Vorliegender Text:
□ □ □ □ □
Vienna Biennale For Change 2021

DIGITAL & CIRCULAR | Wege in die Kreislaufgesellschaft

„Wie kreislauffit ist Österreich?“, fragt das mehrteilige Projekt DIGITAL & CIRCULAR, in dem das Designstudio / Social Enterprise EOOS NEXT und das Design Studio Process gemeinsam mit einer Arbeitsgruppe, geleitet von Professor Helmut Haberl (Institut für Soziale Ökologie der BOKU Wien), Materialflüsse erforschen. Bevor es in eine Ideenfindung mit Kreislaufanspruch geht, sollte der Ist-Zustand der Materie in Österreich festgemacht werden.


Dabei konnte rasch festgestellt werden, dass wir uns mit dramatisch viel Material umgeben. 2020 kam es überhaupt zum Kippmoment – erstmals war global betrachtet mehr vom Menschen gemachtes Material im Umlauf als Biomasse. Der Mensch hat also mehr Künstliches in die Welt gebracht als aktuell an lebenden Bioorganismen auf der Erde existieren, und das, obwohl die menschliche Masse nur rund 0.01 Prozent der globalen Biomasse ausmacht. Das Künstliche sticht die Natur längst aus: Es gibt inzwischen mehr Häuser als Bäume, in Österreich ebenso viele Straßen wie Häuser und überhaupt weltweit doppelt so viel Plastik wie Tiere. Wie wird das alles gemessen? In Materialgewicht. Im Durchschnitt wird das Äquivalent des eigenen Körpergewichts jedes Menschen wöchentlich in künstlicher Masse reproduziert. Beton, Schotter, Ziegel, Asphalt sind hier einige der Hauptakteure.[1]

Wenn man sich die Daten ansieht, merkt man, dass wir eigentlich keine Wegwerfgesellschaft sind, sondern wir häufen Unmengen an Material an“, erklärt der Designer und Designtheoretiker Harald Gründl von EOOS NEXT das Phänomen „stockpiling“. „Das Digitale kann helfen, die Lage zu veranschaulichen“, erklärt er das Projekt der Vienna Biennale. Mit Hilfe von Satellitendaten wurde ein Machine-Learning-Algorithmus programmiert, der anhand von Fotos Österreichs Materialflüsse dokumentiert. Das Design Studio Process hat die Daten in eine Landkarte verwandelt, in der mittels Pixeln in unterschiedlichen Grautönen die Materialität wortwörtlich gewichtet werden kann. Neben der Universität für Bodenkultur gibt es auch einen Austausch mit der Technischen Universität Wien, die anhand der Beschaffenheit der dokumentierten Häuser das Material noch weiter aufschlüsseln kann und beispielsweise Holz- und Ziegelbauweise gewichtet.

DIGITAL & CIRCULAR, Wege in die Kreislaufgesellschaft, Karte Bäume (Ausschnitt Donau/Melk/Krems) © EOOS NEXT/Process – Studio for Art and Design

Es ist eine Gestaltungsaufgabe, die sich ergibt. Es geht darum, nicht dauernd neue Sachen zu machen, sondern alte umzuwidmen. Cradle to Cradle, also von Wiege zu Wiege, ist ein ideales Designprinzip.
□ □ □ □ □
Bereitgestellte Daten:

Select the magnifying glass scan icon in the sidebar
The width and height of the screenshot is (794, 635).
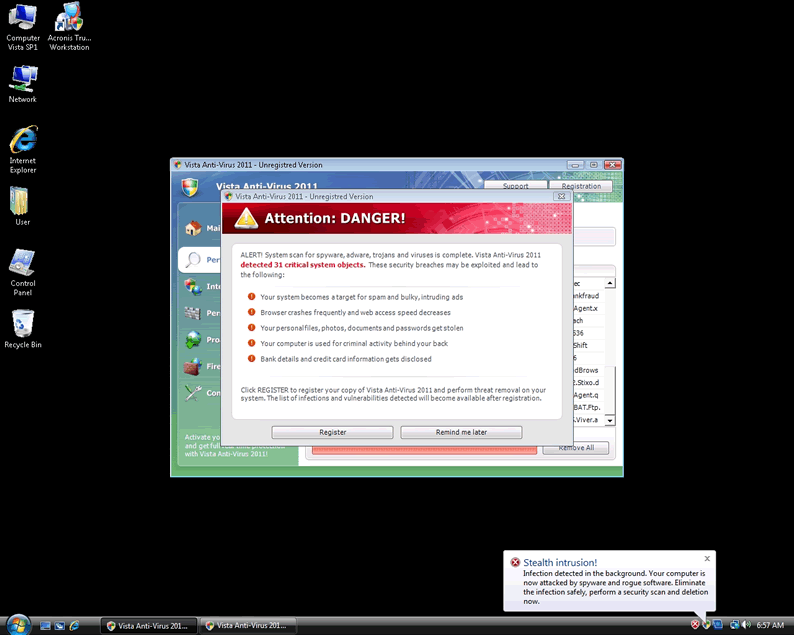pyautogui.click(x=193, y=259)
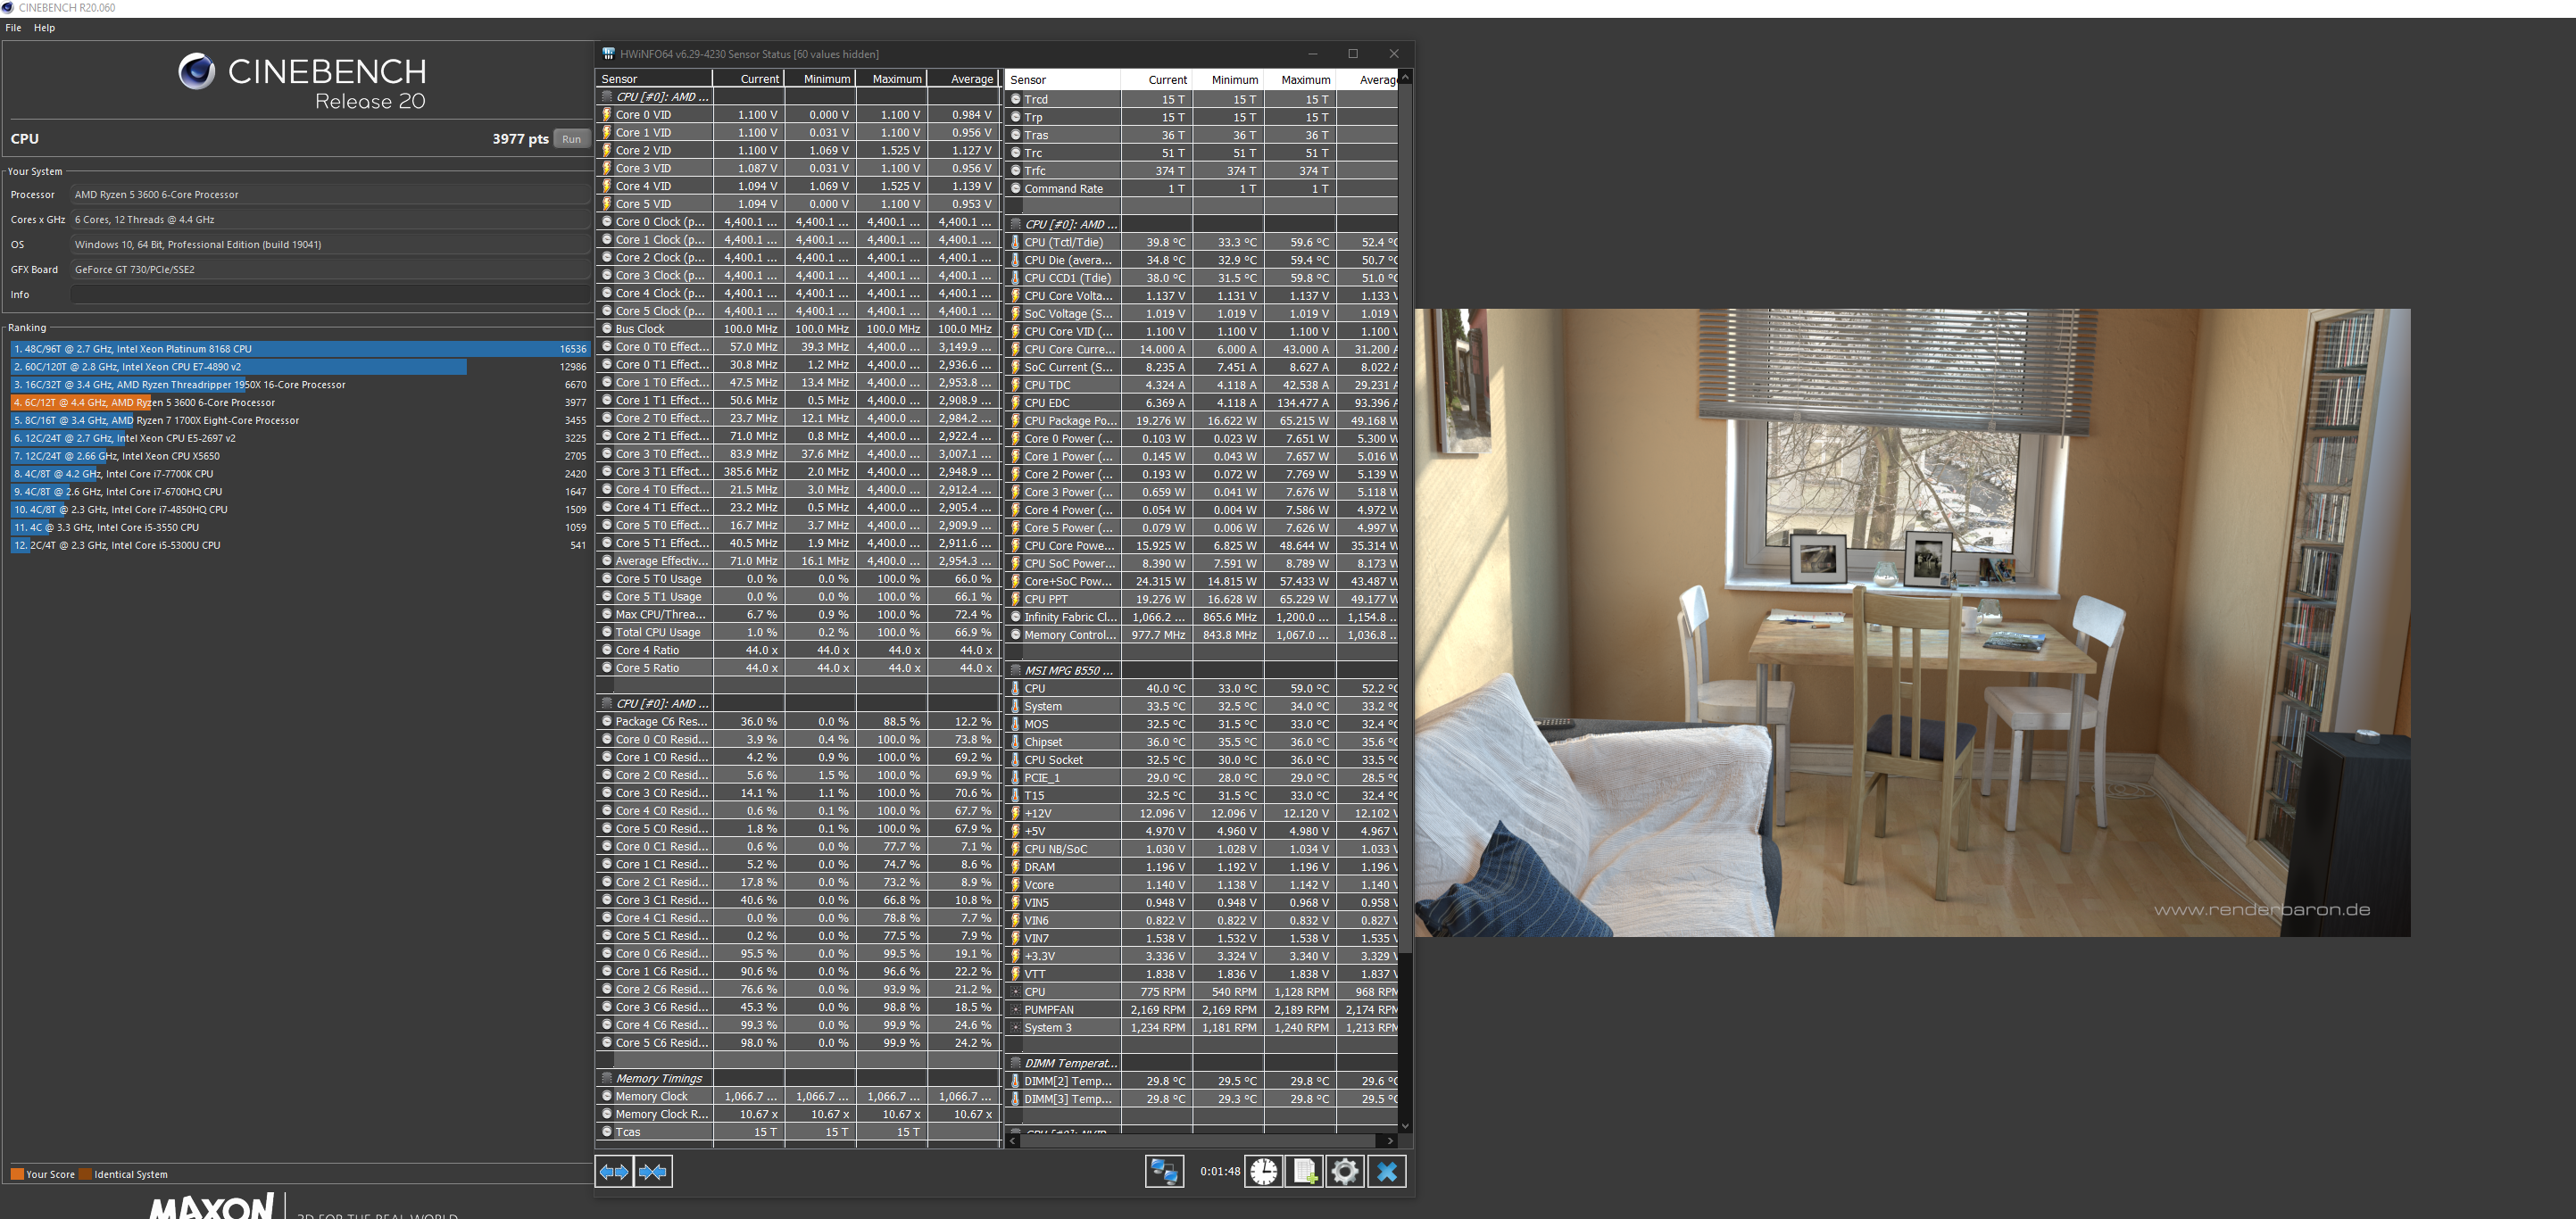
□ □ □ □ □
Aufgaben zur Übung:
1. Gib den vorliegenden Text von „Vienna Biennale For“ bis „Österreich festgemacht werden.“ erneut wieder und tausche dabei „Materialflüsse“ gegen „Stoffströme“ aus.
2. Nenne das Jahr, in dem laut dem vorliegenden Text global erstmals mehr vom Menschen gemachtes Material im Umlauf war als Biomasse.

Lösungen der Aufgaben:
1.
Vienna Biennale For Change 2021

DIGITAL & CIRCULAR | Wege in die Kreislaufgesellschaft

„Wie kreislauffit ist Österreich?“, fragt das mehrteilige Projekt DIGITAL & CIRCULAR, in dem das Designstudio / Social Enterprise EOOS NEXT und das Design Studio Process gemeinsam mit einer Arbeitsgruppe, geleitet von Professor Helmut Haberl (Institut für Soziale Ökologie der BOKU Wien), Stoffströme erforschen. Bevor es in eine Ideenfindung mit Kreislaufanspruch geht, sollte der Ist-Zustand der Materie in Österreich festgemacht werden.

2. 2020